Meal planning and prep is a pain—especially during the workweek. So it’s easy to fall into the habit of buying, making and eating the same foods day in and day out. Fortunately, that’s not necessarily bad news for your health.
For one thing, “More food variety universally leads to more food intake,” says Dr. Susan Roberts, director of the Energy Metabolism Laboratory at Tufts University.
Imagine a buffet of vegetable dishes versus one large bowl of salad. You’ll eat more from the buffet every time, Roberts says, since we’re “hard wired” for food variety. Unfortunately, that instinct kicks in even if you replace the healthy veggie buffet with its more realistic equivalent: junk food. For that reason, Roberts says trimming your mealtime array of food options is one way to control overeating.
We have that hard-wired instinct toward food diversity for a good reason. “No one food has all the nutrients we need in the optimum amounts, so eating a variety of foods means you are much more likely to get enough of each one,” Roberts explains.
But how much variety is enough, and how much is too much? A study from Brigham and Women’s Hospital and the Harvard School of Public Health found women who regularly ate 16 or 17 items from a healthy list of foods—which included fruits, vegetables, whole grains, cereals like quinoa, fish, and low-fat dairy—enjoyed a 42-percent drop in death from any cause compared to women who ate fewer than nine of the foods on that list.
On the other hand, there’s some very preliminary research that suggests eating a varied diet may have some not-so-hot health effects when it comes to your microbiome. That’s the network of microorganisms that lives in your body and supports your digestive system, helps control your appetite and performs dozens of other essential functions.
Typically, microbe diversity is a good thing when it comes to your gut. But, according to Dr. Daniel Bolnick, an ecologist at the University of Texas, “We’ve shown that in some animals, mixing foods actually reduces the number and variety of gut microbes.”
Bolnick says the takeaway at this stage isn’t that eating a wide variety of foods is bad, but rather that combinations of foods can do unexpected things. “If you know the effect of Food A and the effect of Food B, you can’t predict what will happen to the microbiome when you eat both,” he says. “There’s no question that, as a species, we eat a greater variety of things now then we used to. But whether that’s good or bad for us is still in question.”

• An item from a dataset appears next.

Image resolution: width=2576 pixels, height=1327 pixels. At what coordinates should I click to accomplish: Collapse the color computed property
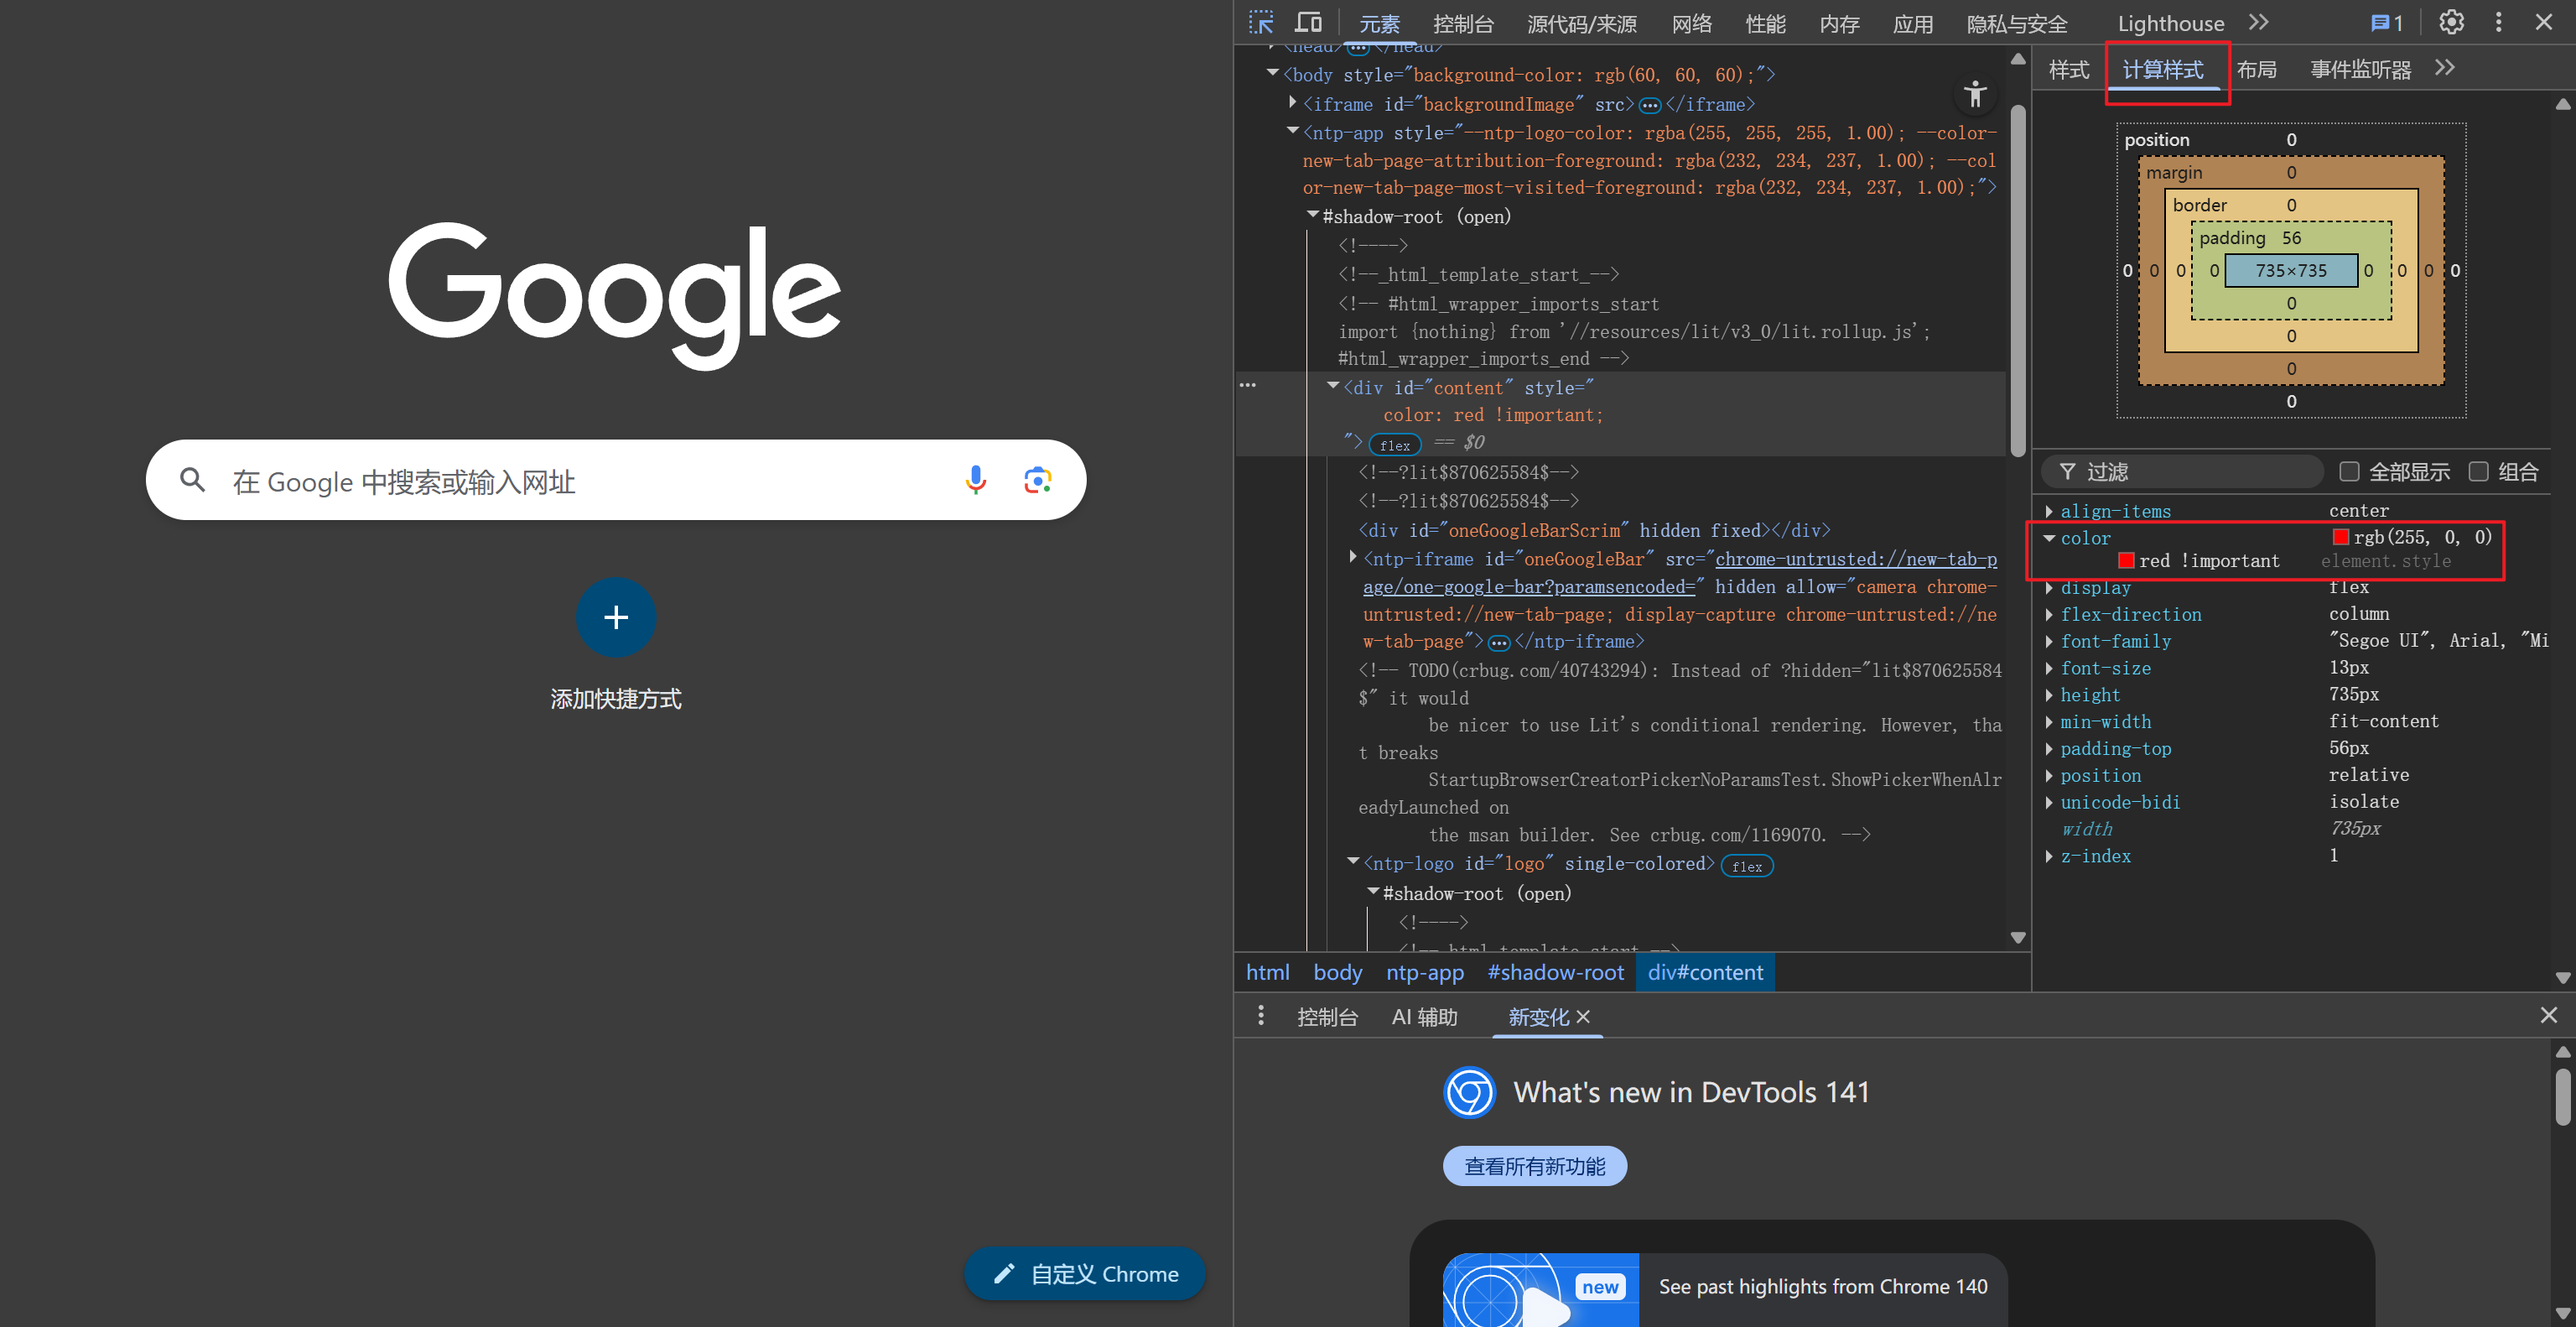click(x=2049, y=538)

So is it good or bad to eat the same stuff every day? If you’re thinking a bagel for breakfast, sandwich for lunch, and meat with potatoes and a salad for dinner, you’re surely going to be deficient in a number of the necessary nutrients your body needs to thrive, Roberts says.
But if you’re packing plenty of healthful, micronutrient-dense vegetables into your simple meal plan—at least six, Roberts advises—you probably don’t have much to worry about. Just be sure the vegetables you eat come in lots of colors, which tend to correlate with different nutrients. And stay away from starchy vegetables like potatoes, which don’t offer a lot of nutrient bang for your buck, she adds.

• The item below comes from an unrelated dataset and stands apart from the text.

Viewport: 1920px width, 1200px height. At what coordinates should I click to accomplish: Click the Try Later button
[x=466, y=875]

Roberts says the following sample menu would offer pretty much everything your body needs even if you ate it every day: Greek yogurt with fresh fruit for breakfast, a spinach or kale salad with chicken and vegetables for lunch, a fruit-and-nut smoothie for a snack, and some kind of vegetable-and-brown-rice stir fry for dinner.
Of course, there are a thousand other ways you could structure your meals to get all the good stuff your body needs from just a few dishes. And you don’t have to restrict yourself to such a limited plan. The big takeaway here is you also don’t have to go crazy trying to fit a million exotic “superfoods” into your diet if you want to be healthy, Roberts says.
Consider this permission to be monogamous when it comes to your favorite healthy meals.